Working with Words: Richard Glover
Richard Glover is a columnist, broadcaster and author of more than a dozen books – most recently Flesh Wounds, described as ‘a comic romp for anyone whose parents were not what they ordered’. He also presents a comedy show, Thank God It’s Friday, on ABC local radio. He told us all about his heroes in the field of comic writing and revealed that he’s pretty big in Poland.
What was the first piece of writing you had published?
School newspaper at age 11 (paper banned, all copies collected by the authorities, the lot burned in front of me by the principal.)
What’s the best part of your job?
The best thing about writing is the feeling you’ve managed to pin the butterfly to the wall, by which I mean, captured a moment or a feeling or a piece of human comedy in all its complexity and colour.
What’s the worst part of your job?
Frustration about my own lack of ability.
What’s been the most significant moment in your writing career so far?
The publication of [this year’s memoir] Flesh Wounds. I hope it has some of the humour of my previous work, but with a deeper undertow.
What’s the best advice you’ve received about writing?
That writing is a craft for people who find writing hard. In other words, if it comes too easy you probably haven’t dug deeply enough.
What’s the most surprising thing you’ve ever heard or read about yourself ?
You’d be surprised how even the wildest of confessions will be greeted with a snort of recognition by many thousands of seemingly normal people.
So far I’ve found it impossible to get published in the UK, despite a book that’s largely set there. On the other hand, I’ve been quite a hit in Poland. (Which just proves how the Poles are great judges of writing).

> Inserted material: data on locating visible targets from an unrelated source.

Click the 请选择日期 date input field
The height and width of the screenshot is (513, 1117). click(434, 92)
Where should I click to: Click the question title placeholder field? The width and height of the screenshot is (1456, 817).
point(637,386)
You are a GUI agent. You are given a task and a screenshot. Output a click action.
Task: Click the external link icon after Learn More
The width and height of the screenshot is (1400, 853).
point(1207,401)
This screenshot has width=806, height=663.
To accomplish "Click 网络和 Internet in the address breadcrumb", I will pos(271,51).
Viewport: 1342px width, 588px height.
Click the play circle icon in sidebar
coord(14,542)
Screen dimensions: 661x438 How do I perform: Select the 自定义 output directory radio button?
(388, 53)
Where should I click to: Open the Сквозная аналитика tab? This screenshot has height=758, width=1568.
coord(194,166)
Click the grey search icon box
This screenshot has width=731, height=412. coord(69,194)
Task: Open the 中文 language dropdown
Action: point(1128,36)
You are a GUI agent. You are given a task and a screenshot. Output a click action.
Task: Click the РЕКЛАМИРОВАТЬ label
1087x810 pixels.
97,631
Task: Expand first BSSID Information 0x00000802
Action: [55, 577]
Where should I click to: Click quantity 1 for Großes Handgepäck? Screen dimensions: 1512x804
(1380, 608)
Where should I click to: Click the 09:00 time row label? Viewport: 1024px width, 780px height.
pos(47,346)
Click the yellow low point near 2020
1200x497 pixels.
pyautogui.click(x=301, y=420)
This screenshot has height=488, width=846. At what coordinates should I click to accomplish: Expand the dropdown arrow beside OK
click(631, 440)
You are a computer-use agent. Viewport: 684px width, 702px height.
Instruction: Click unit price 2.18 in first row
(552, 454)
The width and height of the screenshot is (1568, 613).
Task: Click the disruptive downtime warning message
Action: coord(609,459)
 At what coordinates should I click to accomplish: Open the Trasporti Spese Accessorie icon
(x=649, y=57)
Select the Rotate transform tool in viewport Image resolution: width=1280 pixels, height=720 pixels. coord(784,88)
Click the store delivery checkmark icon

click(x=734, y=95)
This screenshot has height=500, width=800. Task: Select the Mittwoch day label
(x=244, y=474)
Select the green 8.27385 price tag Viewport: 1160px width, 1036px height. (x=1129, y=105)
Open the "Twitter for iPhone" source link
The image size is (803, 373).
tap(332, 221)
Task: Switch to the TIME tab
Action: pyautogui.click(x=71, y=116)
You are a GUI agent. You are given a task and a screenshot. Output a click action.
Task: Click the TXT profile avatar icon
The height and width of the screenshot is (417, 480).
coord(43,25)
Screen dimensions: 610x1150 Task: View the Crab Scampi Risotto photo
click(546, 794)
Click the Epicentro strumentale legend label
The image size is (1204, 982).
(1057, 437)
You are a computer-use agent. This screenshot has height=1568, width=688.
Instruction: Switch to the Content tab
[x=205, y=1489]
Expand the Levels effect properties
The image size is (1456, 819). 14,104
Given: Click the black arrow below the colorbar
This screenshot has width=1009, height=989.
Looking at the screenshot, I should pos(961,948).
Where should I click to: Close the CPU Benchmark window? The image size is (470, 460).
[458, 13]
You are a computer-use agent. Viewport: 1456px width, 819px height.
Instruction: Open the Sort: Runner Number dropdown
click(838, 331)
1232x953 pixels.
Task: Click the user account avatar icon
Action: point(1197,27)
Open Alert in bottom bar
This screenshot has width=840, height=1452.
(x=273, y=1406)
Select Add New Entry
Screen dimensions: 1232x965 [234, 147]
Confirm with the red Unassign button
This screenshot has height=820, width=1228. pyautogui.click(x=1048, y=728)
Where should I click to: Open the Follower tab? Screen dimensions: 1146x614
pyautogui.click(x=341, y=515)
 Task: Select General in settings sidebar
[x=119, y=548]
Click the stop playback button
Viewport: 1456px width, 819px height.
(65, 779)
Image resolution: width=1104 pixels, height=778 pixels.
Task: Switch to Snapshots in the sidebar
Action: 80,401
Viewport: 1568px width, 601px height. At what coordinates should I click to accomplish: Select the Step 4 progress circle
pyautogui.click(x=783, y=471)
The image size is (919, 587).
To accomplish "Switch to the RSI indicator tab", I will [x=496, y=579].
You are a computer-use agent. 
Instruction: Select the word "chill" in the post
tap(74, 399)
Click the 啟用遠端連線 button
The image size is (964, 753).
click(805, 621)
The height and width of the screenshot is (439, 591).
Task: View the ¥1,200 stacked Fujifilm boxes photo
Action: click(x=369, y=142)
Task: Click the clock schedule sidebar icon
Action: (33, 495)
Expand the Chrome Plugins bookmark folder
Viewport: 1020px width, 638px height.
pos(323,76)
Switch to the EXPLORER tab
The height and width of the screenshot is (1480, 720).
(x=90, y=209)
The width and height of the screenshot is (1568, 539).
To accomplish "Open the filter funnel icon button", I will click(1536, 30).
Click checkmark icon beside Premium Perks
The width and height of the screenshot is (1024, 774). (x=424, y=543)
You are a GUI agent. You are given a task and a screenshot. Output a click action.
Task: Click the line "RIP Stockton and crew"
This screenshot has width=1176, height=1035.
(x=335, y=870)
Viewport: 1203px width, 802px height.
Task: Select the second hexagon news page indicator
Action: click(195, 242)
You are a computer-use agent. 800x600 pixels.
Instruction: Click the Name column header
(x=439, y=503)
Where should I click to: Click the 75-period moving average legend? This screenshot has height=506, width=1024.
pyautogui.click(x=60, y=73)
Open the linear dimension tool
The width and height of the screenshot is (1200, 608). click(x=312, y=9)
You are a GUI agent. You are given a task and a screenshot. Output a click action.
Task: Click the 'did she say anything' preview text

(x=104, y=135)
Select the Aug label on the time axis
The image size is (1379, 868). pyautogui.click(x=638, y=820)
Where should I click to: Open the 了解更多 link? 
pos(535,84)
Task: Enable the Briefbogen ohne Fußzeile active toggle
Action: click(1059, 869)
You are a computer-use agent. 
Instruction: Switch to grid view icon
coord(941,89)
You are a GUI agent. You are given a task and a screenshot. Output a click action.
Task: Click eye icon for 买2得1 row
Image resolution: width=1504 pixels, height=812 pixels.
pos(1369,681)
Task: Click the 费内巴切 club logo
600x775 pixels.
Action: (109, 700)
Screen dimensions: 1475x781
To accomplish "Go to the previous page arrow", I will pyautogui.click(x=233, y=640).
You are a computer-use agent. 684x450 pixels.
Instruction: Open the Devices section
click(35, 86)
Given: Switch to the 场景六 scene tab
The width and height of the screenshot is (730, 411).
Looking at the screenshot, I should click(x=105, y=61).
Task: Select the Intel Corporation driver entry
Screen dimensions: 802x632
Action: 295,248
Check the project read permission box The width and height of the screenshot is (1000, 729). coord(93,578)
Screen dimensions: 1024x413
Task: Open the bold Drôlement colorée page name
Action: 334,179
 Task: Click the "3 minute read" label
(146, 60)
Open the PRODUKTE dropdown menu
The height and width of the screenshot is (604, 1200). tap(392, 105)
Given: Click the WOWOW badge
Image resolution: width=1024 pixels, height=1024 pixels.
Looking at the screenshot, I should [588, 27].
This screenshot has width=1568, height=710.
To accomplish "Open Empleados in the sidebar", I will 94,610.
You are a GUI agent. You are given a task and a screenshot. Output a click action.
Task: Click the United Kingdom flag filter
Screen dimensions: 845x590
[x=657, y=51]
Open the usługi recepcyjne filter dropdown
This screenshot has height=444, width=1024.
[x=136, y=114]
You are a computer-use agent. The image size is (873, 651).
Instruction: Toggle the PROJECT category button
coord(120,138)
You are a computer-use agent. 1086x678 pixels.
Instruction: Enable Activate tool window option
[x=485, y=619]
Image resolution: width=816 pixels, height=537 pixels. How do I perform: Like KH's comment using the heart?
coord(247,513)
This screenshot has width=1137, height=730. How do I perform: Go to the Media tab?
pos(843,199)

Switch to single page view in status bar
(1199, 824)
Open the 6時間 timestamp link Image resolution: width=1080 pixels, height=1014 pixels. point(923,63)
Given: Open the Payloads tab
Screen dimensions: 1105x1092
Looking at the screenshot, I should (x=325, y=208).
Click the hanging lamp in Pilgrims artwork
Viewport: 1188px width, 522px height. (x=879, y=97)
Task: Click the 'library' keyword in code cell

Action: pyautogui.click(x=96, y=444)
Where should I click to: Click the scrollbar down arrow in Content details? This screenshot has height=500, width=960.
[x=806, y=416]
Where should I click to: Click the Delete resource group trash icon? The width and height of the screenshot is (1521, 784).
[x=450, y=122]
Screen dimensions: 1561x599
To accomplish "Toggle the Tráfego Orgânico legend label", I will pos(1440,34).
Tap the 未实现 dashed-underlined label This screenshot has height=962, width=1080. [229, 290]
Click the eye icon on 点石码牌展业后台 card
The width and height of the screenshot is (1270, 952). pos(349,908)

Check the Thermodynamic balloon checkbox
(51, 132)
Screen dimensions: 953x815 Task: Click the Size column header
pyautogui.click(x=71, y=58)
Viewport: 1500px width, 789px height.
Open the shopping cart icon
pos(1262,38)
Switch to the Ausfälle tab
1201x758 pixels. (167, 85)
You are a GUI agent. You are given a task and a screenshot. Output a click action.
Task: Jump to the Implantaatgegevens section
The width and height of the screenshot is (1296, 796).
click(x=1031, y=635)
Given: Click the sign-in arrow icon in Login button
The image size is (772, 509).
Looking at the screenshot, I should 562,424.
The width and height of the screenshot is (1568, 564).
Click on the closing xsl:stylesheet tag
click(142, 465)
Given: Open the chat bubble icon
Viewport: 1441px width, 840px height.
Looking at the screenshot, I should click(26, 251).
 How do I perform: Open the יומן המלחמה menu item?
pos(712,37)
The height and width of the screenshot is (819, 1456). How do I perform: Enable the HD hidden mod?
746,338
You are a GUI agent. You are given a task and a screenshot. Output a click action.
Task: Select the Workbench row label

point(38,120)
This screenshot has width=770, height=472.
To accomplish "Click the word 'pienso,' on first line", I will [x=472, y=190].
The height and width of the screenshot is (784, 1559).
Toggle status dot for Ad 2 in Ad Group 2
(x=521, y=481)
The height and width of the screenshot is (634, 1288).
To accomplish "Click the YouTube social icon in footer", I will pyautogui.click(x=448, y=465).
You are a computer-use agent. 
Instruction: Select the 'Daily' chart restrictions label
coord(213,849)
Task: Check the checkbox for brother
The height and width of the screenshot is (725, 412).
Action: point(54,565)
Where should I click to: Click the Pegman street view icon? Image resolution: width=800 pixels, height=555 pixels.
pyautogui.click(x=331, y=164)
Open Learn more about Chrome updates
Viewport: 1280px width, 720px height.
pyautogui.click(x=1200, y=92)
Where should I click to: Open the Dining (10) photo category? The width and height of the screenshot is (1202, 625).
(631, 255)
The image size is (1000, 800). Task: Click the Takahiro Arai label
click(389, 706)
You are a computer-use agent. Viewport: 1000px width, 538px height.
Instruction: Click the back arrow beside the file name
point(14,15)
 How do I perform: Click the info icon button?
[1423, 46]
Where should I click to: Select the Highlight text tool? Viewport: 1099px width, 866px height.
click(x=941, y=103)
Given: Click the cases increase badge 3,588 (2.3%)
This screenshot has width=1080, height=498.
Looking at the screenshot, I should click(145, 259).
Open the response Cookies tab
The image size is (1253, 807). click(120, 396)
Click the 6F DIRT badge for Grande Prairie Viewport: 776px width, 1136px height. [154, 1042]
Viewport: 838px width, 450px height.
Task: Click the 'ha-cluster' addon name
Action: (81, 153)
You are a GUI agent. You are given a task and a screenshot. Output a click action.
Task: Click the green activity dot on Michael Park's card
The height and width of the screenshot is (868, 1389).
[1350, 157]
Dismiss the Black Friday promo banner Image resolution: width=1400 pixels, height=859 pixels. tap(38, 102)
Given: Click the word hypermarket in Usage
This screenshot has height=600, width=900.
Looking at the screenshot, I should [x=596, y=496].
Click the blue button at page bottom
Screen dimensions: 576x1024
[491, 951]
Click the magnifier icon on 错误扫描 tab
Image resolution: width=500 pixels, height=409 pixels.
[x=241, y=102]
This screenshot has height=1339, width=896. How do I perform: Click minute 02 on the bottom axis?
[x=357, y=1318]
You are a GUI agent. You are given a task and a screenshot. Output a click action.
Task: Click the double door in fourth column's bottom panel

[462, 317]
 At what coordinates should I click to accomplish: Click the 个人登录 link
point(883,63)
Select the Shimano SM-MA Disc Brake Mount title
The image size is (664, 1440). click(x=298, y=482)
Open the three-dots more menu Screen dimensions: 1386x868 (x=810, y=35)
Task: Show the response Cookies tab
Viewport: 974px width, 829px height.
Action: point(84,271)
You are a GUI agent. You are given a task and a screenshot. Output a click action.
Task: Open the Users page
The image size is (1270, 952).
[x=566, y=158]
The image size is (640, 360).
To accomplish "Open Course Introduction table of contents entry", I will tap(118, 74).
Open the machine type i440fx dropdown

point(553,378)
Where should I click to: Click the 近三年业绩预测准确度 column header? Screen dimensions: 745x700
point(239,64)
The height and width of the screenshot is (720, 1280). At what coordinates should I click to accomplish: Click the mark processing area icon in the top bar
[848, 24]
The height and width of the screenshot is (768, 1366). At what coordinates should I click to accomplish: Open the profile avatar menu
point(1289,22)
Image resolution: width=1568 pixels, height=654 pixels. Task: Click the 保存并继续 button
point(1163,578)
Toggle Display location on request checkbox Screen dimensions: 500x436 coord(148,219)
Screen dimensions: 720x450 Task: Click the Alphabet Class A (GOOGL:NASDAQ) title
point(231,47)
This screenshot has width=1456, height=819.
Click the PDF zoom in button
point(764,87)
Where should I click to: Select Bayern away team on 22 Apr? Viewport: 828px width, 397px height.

If you weren’t writing, what do you think you’d be doing instead?
I think my compulsion would make me write whatever else I was doing.
There’s much debate on whether creative writing can be taught – what’s your view?
I certainly think you can train yourself through writing – hopefully with a friend or a teacher or an editor giving feedback. Writers often talk about the sensation of a muse coming to provide guidance at some critical moment, which is really just your writing muscles, having been trained up over years, coming to your aid.
What’s your advice for someone wanting to be a writer?
The old Mark Twain advice is pretty good: ‘bottom to chair’. Also not to be worried about exploring quite odd things about your own psyche or that of others. You’d be surprised how even the wildest of confessions will be greeted with a snort of recognition by many thousands of seemingly normal people.
Do you buy your books online, in a physical bookshop, or both?
I mainly buy the real thing in a bookshop, but I also enjoy allowing a mania to take hold in which I read an author’s whole backlist in a fever of consumption – for me, most recently, it was the great Michael Frayn binge of March. And, for that, the instant delivery of an ebook is pretty useful.
If you could go out to dinner with any fictional character, who would it be and why?
I’d like to talk about nature with Levin from Anna Karenina.
What’s the book that’s had the most significant impact on your life or work – and why?
Good comic writing often lulls the reader into thinking the sentence is headed in one direction, before delivering a sudden switch of direction, hopefully tumbling the reader into laughter. I won’t claim to be adept at the trick myself, but I have certainly marinated myself in the work of people who are: PG Wodehouse, Alan Coren, Bill Bryson, Tina Fey and so on.